This will create several class files. You can see these by typing "ls" and seeing the files created:

hduser@HadoopNode:~$ ls
Desktop           Music      WordCount.class
Documents         Pictures   WordCount$IntSumReducer.class
Downloads         Public     WordCount.java
examples.desktop  Templates  WordCount$TokenizerMapper.class
hadoop_data       Videos

We will now take all the class files that were produced and package them into a jar file.

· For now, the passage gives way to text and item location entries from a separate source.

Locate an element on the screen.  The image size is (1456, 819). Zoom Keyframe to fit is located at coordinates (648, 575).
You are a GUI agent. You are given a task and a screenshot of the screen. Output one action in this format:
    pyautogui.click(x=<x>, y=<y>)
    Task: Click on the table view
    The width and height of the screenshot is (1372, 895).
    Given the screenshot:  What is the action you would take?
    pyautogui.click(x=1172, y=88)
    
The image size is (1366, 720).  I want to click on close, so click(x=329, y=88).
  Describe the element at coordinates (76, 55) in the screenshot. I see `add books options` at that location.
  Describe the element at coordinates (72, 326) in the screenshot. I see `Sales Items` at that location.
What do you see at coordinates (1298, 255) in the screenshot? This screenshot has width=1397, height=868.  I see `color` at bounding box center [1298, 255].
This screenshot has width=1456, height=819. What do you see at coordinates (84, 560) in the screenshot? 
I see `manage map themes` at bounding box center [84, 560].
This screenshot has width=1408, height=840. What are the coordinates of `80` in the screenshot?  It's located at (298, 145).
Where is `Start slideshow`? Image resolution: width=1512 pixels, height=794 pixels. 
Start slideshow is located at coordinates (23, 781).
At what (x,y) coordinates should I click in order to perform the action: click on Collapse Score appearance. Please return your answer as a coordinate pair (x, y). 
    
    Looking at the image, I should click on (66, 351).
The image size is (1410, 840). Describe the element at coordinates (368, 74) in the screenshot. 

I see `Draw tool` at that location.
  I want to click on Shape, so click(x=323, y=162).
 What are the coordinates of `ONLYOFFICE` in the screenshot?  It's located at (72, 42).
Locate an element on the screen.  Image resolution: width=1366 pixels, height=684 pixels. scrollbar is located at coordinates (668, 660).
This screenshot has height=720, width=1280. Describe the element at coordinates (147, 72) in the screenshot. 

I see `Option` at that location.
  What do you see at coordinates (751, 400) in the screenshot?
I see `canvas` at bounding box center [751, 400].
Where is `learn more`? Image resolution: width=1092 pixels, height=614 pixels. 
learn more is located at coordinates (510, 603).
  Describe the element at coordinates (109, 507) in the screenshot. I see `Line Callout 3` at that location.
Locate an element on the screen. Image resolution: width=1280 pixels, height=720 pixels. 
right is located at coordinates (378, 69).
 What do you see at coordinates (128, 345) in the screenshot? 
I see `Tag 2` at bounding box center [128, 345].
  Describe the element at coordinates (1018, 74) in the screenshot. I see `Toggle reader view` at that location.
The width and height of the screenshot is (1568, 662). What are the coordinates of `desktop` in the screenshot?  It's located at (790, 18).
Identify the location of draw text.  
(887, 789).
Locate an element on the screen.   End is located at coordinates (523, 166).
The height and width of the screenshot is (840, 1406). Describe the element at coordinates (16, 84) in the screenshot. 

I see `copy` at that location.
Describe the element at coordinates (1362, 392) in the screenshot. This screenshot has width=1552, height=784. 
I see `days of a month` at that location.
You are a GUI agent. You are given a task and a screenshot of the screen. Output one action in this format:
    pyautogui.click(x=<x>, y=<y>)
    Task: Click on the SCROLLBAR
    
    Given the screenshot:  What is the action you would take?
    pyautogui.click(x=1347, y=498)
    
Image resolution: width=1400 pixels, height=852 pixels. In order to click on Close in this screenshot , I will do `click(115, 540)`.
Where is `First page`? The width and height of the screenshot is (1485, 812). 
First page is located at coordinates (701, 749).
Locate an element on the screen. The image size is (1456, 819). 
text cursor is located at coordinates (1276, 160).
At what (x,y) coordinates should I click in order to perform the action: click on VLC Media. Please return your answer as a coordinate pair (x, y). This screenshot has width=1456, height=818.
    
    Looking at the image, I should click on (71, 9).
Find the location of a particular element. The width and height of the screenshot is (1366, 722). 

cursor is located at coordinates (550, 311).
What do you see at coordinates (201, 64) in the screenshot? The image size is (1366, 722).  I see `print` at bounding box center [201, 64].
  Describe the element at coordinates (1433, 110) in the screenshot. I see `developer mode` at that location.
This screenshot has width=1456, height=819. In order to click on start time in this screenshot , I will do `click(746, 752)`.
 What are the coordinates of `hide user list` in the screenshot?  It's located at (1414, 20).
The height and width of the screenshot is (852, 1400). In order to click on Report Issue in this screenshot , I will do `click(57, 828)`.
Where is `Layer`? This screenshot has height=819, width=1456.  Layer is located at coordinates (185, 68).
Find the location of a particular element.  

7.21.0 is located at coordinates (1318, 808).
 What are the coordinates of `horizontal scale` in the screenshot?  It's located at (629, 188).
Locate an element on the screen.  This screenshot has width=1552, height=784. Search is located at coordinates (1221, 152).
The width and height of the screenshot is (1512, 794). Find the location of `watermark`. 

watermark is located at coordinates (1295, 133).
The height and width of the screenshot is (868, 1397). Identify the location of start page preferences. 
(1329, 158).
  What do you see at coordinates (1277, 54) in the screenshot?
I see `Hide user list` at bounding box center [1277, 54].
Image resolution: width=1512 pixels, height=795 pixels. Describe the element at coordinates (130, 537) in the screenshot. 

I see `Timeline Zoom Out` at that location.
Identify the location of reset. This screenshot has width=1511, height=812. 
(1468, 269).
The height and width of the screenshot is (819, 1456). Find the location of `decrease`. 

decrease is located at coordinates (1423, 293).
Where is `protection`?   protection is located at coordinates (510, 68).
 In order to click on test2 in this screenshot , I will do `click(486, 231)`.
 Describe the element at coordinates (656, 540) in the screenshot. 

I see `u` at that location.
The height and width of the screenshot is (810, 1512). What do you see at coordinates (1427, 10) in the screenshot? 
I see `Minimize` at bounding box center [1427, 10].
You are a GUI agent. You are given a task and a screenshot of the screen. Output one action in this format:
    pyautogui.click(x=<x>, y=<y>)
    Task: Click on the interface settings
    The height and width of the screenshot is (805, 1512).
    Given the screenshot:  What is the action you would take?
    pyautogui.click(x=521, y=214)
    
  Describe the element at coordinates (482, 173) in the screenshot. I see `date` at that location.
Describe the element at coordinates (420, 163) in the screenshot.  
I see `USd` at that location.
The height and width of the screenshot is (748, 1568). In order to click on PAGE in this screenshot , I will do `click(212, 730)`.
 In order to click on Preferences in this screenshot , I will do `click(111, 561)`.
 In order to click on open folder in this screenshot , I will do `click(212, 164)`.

jar cf WordCount.jar WordCount*.class

If you type "ls" again, you should see a file called WordCount.jar (it should be in red)

Make an input directory for our job.

hdfs dfs -mkdir /input

If you get an error, try starting your HDFS as discussed in the Working with Hadoop Tutorial.

We now need a file to parse using MapReduce. There is a file called alice.txt posted on the course website. Download this file to your directory where you are running your commands (you can check the directory you are in by typing pwd or present working directory).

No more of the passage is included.